Diagnostyka i leczenie zatok szczękowych w aspekcie leczenia implantologicznego

© Borgis - Nowa Stomatologia 1/2011, s. 14-18

*Michał Michalik1, *Agnieszka Laskus-Perendyk2

Summary
Chronic sinusitis is one of the most common diseases of our times. Implantological treatment is highly correlated and has influence on the functioning of maxillary sinuses. Treatments such as sinus lift performed by implantologists and maxillary surgeons carry a risk of post-and inter-operational complications in the within the sinuses. It is therefore crucial to identify possible ENT consequences and carry out treatment of unforeseen effects of implant treatment. Antibiotic therapy is the first step in the treatment of chronic sinusitis, but very often, surgery is the following step. Most up to date sinus treatment techniques are used, such as endoscopic sinus rinse – hydrodebrider, balloon sinusplasty, and functional endoscopic sinus surgery or the less invasive MIST technique.
The location of the maxillary sinus, located at the junction of two anatomical regions – the oral and nasal cavities – this causes the necessity of interdisciplinary treatments between physicians of different specialties.
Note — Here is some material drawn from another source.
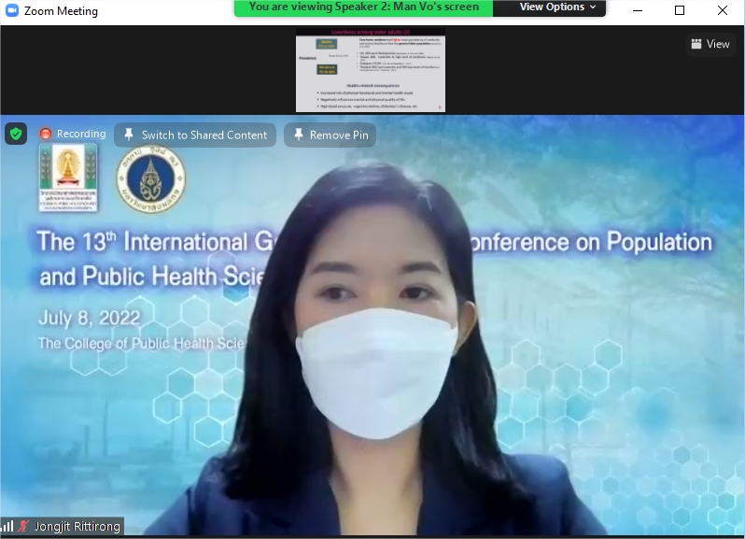The height and width of the screenshot is (539, 745).
Task: Select the shared screen slide thumbnail
Action: coord(371,70)
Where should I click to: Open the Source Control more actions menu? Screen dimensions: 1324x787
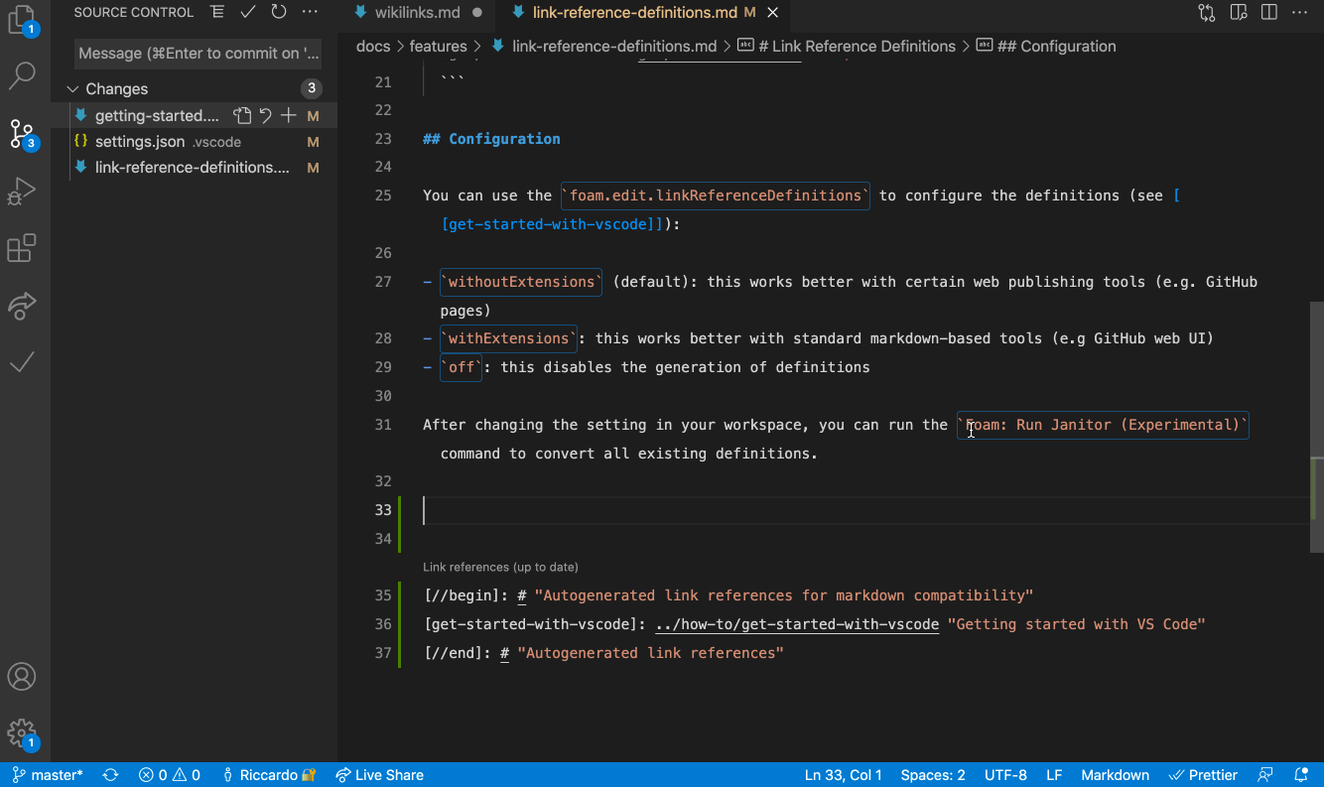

Differences in the anatomical structure and the conditions of sinuses are in the plane of interest of ENT doctors, dentists and maxilla-facial surgeons. A contemporary approach to aimplantological treatment should aim to address inflammation and pathological changes within the sinuses. Regular interaction at every level of diagnosis is essential to the intended effect and has the potential to positively influence the effect of a successful treatment for both the doctor and patient.